The name change to Homayunshahr took place during the reign of Reza Shah Pahlavi. The name literally means "auspicious or august city", but Homayun was also a title of the Shah and so the name was seen as being linked with the Pahlavi dynasty. Thus, after the revolution of 1979, the city was renamed again, this time to be called after Ayatollah Khomeini, the leader of the revolution.

=== Khomeynishahr in antiquity ===
Many of the historical events of Khomeynishahr are influenced by the events that took place in Isfahan. However, the historical antiquity of this region dates back to the Sassanid era, the ancient fortress which is located on the way to Isfahan, seems to have been the capital of the Sassanids.

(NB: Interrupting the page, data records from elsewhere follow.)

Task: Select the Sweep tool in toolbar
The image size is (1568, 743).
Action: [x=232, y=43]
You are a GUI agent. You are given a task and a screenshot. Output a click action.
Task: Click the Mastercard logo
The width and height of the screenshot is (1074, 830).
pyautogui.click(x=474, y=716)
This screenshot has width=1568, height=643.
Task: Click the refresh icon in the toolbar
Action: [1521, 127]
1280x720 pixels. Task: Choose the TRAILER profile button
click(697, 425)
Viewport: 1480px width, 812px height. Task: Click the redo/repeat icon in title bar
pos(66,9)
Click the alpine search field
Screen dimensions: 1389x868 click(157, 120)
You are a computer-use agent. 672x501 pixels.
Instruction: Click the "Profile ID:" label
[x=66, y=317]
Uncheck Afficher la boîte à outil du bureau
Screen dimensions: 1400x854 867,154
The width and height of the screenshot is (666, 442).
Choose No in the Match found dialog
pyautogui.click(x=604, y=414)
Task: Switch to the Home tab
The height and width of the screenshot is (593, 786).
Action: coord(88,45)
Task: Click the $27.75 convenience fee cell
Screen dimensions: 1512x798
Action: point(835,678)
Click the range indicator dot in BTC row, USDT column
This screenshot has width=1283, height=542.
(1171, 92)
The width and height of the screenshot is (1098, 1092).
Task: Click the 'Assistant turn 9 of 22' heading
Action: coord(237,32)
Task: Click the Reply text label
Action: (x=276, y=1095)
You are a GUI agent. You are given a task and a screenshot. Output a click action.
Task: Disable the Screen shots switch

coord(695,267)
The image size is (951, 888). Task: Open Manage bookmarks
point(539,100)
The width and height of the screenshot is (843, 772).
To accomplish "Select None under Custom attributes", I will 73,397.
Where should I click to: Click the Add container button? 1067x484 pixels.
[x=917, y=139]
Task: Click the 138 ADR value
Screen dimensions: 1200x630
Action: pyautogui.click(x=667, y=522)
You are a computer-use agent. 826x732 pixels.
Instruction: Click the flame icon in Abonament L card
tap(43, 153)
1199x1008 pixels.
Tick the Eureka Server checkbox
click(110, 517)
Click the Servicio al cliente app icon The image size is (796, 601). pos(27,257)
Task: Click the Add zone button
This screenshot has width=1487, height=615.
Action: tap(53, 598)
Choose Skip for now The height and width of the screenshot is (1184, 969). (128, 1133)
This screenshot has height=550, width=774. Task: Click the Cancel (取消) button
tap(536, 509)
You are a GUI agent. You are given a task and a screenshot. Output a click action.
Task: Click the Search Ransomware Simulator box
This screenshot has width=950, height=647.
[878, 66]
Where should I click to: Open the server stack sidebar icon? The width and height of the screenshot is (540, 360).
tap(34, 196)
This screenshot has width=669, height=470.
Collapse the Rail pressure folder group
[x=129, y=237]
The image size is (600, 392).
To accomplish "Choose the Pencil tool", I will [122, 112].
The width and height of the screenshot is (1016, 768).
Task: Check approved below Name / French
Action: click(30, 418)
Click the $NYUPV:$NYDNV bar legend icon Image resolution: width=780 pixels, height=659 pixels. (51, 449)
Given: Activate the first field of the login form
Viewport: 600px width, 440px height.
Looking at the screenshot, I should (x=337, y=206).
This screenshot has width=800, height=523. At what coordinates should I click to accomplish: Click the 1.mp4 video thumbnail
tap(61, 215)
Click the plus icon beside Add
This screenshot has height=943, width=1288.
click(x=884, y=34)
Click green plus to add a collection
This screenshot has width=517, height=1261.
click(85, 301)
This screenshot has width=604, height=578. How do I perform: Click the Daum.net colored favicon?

In the Islamic era, this area was also very important, and the existence of a large Grand Mosque in Khozan Alley shows that it was a city in the past. Because the Grand Mosque is an urban feature and the villages do not have it. In Mohammad Afghan's invasion of Isfahan, the people of the century bravely persevered and captured a large number of Mahmoud's troops.

==Demographics==
===Population===
At the time of the 2006 National Census, the city's population was 218,737 in 57,551 households. The following census in 2011 counted 244,696 people in 70,121 households. The 2016 census measured the population of the city as 247,128 people in 75,180 households.

==Overview==
The distance between the city and Isfahan is 8 km. Khomeynishahr city is located in the west of Isfahan province and is limited to Borkhar and Maymeh cities in the north, Falavarjan city in the south, Isfahan city in the east and Najafabad city in the west. This city is one of the most pleasant and most prosperous areas of Isfahan province. Its soil is irrigated by the Zayandehrud River and all its streams are full of water. In addition, it has important caries, which has caused three-quarters of the city's soil to be large orchards and a quarter of its fields.

The material of "Qomish" passes through the southern lands of the city, and because it is connected to the springs at the point of separation from the river, its water never runs out.

Fruits and ground products such as wheat, barley, cucumbers, melons, legumes, tobacco are grown in the city, and some varieties such as spring melons, pavilions, grapes, cherries, Nasrabad and Gortan are famous and similar in other places. Not found.

Its climate is temperate and dry. The highest temperature in summer is 39 degrees above zero and the lowest in winter is 8 degrees below zero.

Since Khomeynishahr was formed from three dozen names called Khozan, Forosh and Vernosfadran, it was called (three ten) which was gradually renamed Homayounshahr and then Khomeynishahr due to the expansion of these villages and their connection to each other.

The city contains many historical buildings and is a good place to welcome tourists. One of the most beautiful historical buildings is Sartip's house located in downtown.

=== Sections and neighborhoods ===
There are several antiquities in the city.

Vernosfadran (including the neighborhoods of Garsele, Zaghabad or Zoga, Balugan, Garder and Kushkbaj)
Khozan (including the neighborhoods of Ko Barz or Ko Bazm or Coin Al-Zar, Fatehabad, Jafarabad, Darb-e Mahkameh, Kohandj and Shamsabad)
Vendors (including the neighborhoods of Dimitrian, the upper door of the dead, Javadiyeh or Uncle Fazlgah, the door of Seyed, the castle of Agha, Ladreh, the new neighborhood, Sarpol)
Andoan
Adrian
Heristan
Qartman (Kurtman)
Vaziche
Joy Abad
Kandandezh
Dastgerd Qadadeh
Esfriz
What
Tiranchi
Pavilion
Asgharabad
Qaleh-ye Amiriyeh

New sections include:

Manzaria town
Seven hundred devices
Qaemiyeh (former slaughterhouse)
guards
University of Technology staff dormitory (Baqer al-Ulum)
Among the industrial and workshop sections, the following can be mentioned:

Dushakh Industrial Zone
Kokuchi area (small mountain)
Electronic Industrial Town

== Universities ==

The Islamic Azad University of Khomeinyshahr is one of the most promising Iranian universities in various fields, especially in mechanical

Isfahan University of Technology (IUT) is ranked as one of the best universities in Iran.